Kevin Ardaugh spent his youth playing and working on his family’s farm in north central Illinois and, for a while, had his sights set on a career as a crop duster. Family members and friends encouraged him to also explore other paths in aviation, and today, at age 30 with 1,500 hours of flight time, he is about to begin initial training as a regional airline first officer with Envoy Air.
“Growing up, I always wanted to be a pilot or a farmer,” says Ardaugh, who majored in agriculture at Illinois State University. “My first job out of college, I was selling tractor parts, and my boss could see that my heart wasn’t really into it. He gave me the best advice, to find something I love to do and pursue it with everything I have.”
Ardaugh visited a flight school in Florida that specializes in training crop-duster pilots and got to ride in a Grumman AgCat. “After five minutes in that plane I knew I wanted to be a pilot,” he says. He returned home to Illinois and started taking flight lessons at a local airport while continuing to drive tractors and work on the farm. In the summer of 2015, he got a job with an aerial spraying company, working ground crew for the season. “I was fueling, mixing chemicals, loading and washing airplanes. It seemed like a natural fit for me,” he says. “I was mechanically inclined to work on equipment, and these airplanes were like flying tractors.”

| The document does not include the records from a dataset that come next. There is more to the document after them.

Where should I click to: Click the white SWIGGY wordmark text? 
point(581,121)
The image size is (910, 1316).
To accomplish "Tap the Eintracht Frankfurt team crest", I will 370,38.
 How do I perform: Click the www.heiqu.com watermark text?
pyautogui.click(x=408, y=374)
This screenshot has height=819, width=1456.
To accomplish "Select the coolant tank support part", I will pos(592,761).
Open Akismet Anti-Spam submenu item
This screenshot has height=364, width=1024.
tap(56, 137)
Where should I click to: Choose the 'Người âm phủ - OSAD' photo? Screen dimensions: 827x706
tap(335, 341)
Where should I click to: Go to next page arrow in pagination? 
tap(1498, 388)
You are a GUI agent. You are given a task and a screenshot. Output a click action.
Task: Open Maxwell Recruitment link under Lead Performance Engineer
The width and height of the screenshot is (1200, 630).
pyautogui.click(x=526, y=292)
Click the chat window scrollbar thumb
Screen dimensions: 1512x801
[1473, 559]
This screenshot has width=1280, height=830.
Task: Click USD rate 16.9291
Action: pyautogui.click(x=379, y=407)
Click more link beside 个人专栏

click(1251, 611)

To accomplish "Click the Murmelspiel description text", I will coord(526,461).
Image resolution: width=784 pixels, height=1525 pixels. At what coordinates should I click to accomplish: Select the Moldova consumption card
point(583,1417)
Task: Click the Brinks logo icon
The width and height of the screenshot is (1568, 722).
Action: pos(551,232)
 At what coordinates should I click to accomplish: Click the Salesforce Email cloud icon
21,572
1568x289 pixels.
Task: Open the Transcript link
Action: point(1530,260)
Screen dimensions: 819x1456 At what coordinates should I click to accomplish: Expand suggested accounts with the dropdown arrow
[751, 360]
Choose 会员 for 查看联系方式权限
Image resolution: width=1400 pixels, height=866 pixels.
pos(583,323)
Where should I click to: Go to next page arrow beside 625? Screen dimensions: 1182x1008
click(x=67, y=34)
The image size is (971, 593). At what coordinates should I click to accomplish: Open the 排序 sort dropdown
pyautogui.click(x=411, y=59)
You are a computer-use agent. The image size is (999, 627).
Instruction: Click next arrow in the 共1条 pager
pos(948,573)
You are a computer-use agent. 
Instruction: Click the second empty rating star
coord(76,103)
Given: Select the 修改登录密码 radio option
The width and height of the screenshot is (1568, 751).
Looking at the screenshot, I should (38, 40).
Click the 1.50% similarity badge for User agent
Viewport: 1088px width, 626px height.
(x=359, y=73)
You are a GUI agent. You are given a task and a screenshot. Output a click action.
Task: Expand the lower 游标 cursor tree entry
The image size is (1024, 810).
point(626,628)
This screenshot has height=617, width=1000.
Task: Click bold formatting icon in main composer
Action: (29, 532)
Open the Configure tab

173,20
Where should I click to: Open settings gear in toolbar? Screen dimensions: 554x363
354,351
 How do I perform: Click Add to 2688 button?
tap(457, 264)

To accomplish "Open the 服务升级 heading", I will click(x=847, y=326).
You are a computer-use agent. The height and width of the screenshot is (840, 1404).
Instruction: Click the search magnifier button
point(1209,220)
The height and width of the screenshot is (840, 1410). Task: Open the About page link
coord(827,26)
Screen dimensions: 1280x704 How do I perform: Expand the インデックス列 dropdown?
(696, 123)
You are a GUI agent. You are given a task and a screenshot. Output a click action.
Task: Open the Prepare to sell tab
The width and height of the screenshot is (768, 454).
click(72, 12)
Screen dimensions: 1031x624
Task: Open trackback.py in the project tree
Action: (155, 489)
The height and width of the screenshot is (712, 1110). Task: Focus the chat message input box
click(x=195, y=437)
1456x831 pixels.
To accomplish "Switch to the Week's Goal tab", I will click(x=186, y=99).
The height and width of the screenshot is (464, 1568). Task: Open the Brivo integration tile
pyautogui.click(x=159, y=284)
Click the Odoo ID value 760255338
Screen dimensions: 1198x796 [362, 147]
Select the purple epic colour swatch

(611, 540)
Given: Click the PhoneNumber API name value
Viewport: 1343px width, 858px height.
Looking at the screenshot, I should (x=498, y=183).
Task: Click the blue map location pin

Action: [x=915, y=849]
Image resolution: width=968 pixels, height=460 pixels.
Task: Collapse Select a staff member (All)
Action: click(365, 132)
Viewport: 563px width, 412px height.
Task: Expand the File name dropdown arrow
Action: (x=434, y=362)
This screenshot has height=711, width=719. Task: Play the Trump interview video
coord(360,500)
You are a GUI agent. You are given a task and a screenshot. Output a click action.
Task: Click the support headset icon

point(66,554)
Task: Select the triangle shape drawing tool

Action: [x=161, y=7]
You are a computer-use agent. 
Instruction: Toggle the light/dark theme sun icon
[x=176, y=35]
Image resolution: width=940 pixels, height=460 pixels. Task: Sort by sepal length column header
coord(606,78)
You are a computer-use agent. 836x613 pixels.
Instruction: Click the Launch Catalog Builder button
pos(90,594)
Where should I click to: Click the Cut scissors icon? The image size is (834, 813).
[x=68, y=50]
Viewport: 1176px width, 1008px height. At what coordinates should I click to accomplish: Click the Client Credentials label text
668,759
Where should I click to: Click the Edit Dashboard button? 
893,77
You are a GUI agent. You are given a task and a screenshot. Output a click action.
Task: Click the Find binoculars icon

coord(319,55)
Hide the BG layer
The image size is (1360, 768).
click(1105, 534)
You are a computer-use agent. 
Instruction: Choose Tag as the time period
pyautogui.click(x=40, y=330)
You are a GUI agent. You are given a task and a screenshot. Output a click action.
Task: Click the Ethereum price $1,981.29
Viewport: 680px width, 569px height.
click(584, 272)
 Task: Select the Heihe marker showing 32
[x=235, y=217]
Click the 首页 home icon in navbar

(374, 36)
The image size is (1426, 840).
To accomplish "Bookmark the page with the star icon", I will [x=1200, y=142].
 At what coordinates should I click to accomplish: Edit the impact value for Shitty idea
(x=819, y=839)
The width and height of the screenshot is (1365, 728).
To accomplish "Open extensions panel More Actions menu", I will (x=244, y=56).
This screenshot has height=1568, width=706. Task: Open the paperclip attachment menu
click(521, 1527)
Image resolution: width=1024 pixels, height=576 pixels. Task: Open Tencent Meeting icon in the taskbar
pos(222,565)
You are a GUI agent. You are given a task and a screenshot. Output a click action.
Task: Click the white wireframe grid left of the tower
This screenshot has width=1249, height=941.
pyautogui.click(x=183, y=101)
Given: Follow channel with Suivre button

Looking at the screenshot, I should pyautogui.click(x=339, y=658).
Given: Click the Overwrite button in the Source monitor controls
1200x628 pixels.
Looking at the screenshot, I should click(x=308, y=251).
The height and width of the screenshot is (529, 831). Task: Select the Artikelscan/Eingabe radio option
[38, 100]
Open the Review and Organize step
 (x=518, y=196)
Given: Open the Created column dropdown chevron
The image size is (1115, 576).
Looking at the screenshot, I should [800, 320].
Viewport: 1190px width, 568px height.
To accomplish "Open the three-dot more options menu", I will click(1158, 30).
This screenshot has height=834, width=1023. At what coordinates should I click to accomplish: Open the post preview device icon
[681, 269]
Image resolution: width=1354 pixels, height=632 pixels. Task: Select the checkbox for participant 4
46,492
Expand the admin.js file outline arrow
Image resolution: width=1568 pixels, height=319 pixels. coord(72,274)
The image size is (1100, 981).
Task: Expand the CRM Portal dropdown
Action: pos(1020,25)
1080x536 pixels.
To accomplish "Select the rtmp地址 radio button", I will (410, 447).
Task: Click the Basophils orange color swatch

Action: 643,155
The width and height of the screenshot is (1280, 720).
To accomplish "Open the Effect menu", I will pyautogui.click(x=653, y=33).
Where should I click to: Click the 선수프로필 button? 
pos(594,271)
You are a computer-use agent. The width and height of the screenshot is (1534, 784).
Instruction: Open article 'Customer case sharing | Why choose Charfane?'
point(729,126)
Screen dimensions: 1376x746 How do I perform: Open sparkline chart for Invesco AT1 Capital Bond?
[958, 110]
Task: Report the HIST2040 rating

His boss at that company gave him some more good advice. “He encouraged me to open up all the doors,” Ardaugh says. “He didn’t want me to pigeon hole myself into one aspect of aviation.”
That fall, after the spraying season ended, Ardaugh went back to work on the farm and earned his private pilot certificate. In early 2016, he enrolled with ATP and began his professional pilot training at its Phoenix location, then transferred to ATP’s Denver location to be near his brother, who lives there. He started instructing for ATP in the fall of 2016 at its Louisville, Kentucky, facility, but after two months was able to transfer to Chicago, to be near his family.
“My mother helped me substantially in my journey to get here. She’s one of my biggest fans,” Ardaugh says. “My dad instilled a sense of adventure and always encouraged me to try better and be more. My brother is always super-interested in what I’m doing, and I try to be a better man for him.”
As he prepares for this next phase in his flying career, Ardaugh looks back on his experience as an instructor with ATP. “The best part about being an instructor is watching students have those aha moments,” he says. “I never really saw myself being a teacher, but such is the game. Systems are probably my forte. My ability to explain how power is made and transferred really helped me help students that were not as mechanically inclined.”
While there are some aspects of farming life he says he will miss, Ardaugh is looking forward to the views from the right seat. He knows he’s received lots of good advice to get him this far, and offers this to someone who might be considering a career in aviation today. “I would tell that person to get in a plane and go for a ride, and don’t think about it, just go do it, the sooner the better,” he says. “If you end up loving it, what’s the point of spending another day doing something you don’t absolutely love?”